If you trust WAN more than you trust LAN then the game is lost.

Where did I say that? Wait, I never said that! Please read my posts again.

You know what is more secure than a LAN? An air-gapped computer. You know what is even more secure? A college ruled notebook with all my passwords written down and stored in a locked safe in my house.

Security and convenience is always a balancing act. We all have a certain level of risk tolerance, obviously your is higher than mine. But, again because I choose to educate myself, I am confident that the difference between your security and mine is small enough (FOR ME) to accept the add risks

Maybe you do trust the bank for your money because there are no options. I like to believe that for passwords managing and data syncing there are. I know that it is not practical to carry all your data on every device in case you might need it sometimes. If you constantly need to access a great amount of specific private and confidential data from different devices and locations then you might need to reconsider some of your daily life/work routines.

Since you don't anything about I don't think you are in position to judge my life routines.

 

[grad]

I am at work and I have changed my work account password.
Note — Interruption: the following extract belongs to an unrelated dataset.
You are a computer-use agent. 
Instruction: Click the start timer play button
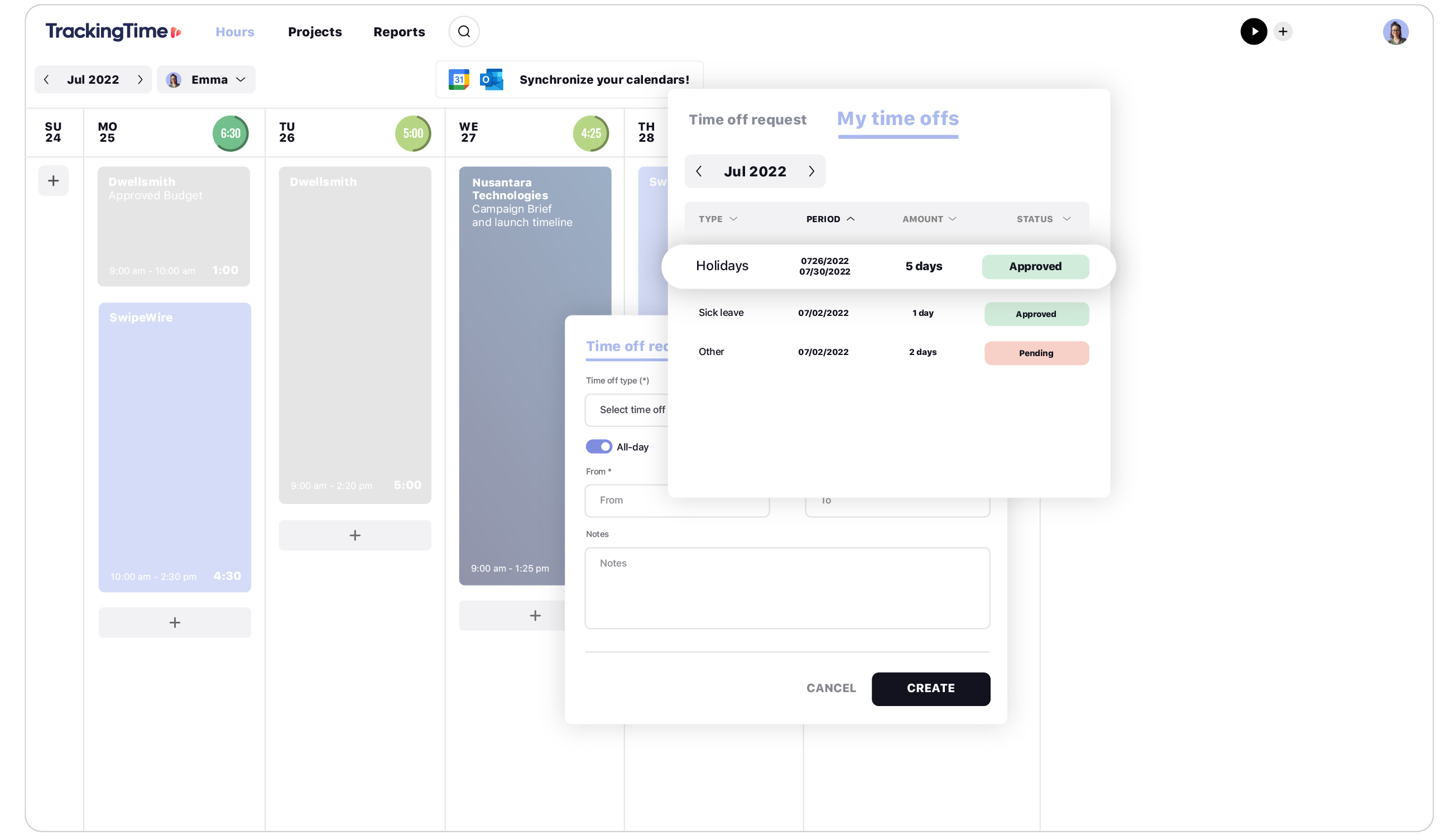(x=1254, y=31)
But, my iPhone still has my old password to access my email. Because my password is sync'd between my computer and my, I can quickly and easily update my email password on my phone. (Sure, the alternative is to type my password by reading it from my computer screen, but, as I take security seriously, typing a 15 random character password is PITA.)
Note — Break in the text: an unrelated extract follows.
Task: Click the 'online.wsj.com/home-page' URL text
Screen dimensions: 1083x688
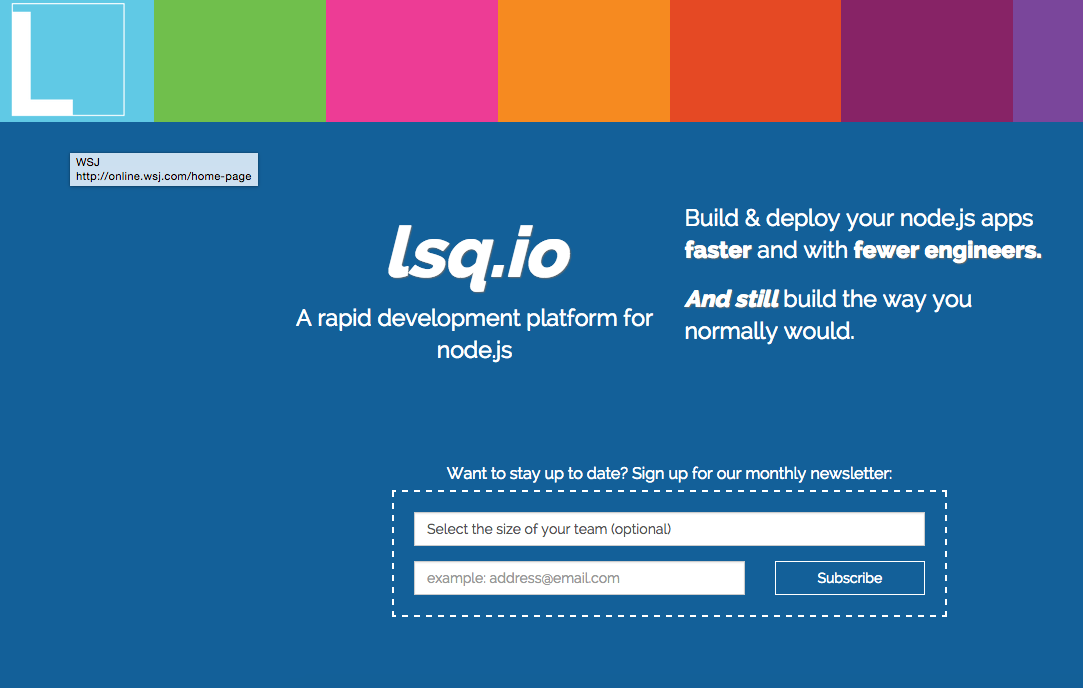Action: point(164,177)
You don't always need a server to do the syncing. For local password managers it might be as simple as sending the updated password db file to your other device (and no, sending does not exclusively mean Internet or Bluetooth).

I change my password to my favorite streaming service, I want to my sure my son, who lives 1500 miles away, can login. I guess I could call him and read it over the phone. But, it sure it is easier to have my son just open his copy of the password manager and use the new password

I could go with "A secret that is known by two people is no longer a secret" but I won't. Is there a reason you needed to change your password ? (don't tell me that you forgot it ). Anyway, password sharing and viewing from different locations was supposed to be illegal for many services (which I hated it as I was often on the move, visiting different countries), then many companies came up with family plans etc.
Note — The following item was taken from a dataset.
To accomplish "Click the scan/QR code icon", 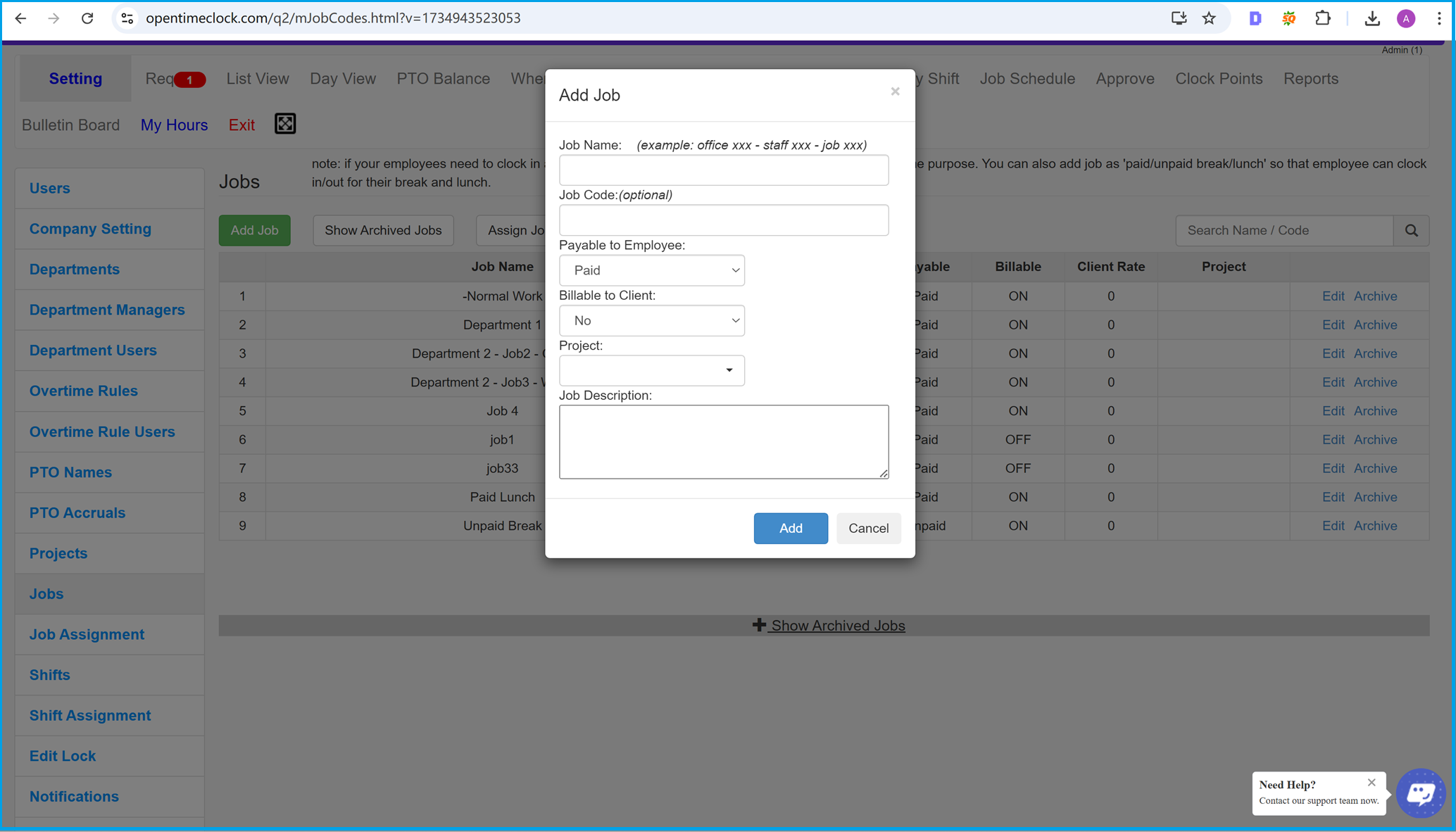I will pyautogui.click(x=285, y=124).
I have an local administrator account on the computers I manage. Password is rotated every 30 days, or whenever we are concerned the password has been compromised. Update the password, save it in our secure vault, and make sure that only those who are authorized to see the password have access. Updates are immediate.

I do not see why the secure vault needs to be on the cloud ?

 

[grad]

You know what is more secure than a LAN? An air-gapped computer. You know what is even more secure? A college ruled notebook with all my passwords written down and stored in a locked safe in my house.

Don't try to tin-foil me.

 

[TriBruin]

I do not see why the secure vault needs to be on the cloud ?

And I have told you why I do. I have REPEATED stated that I understand others have different levels of risk tolerance. Yet, you seem hell-bent on telling me that I am wrong.

At this point, let's agree that we are different. Can you do that?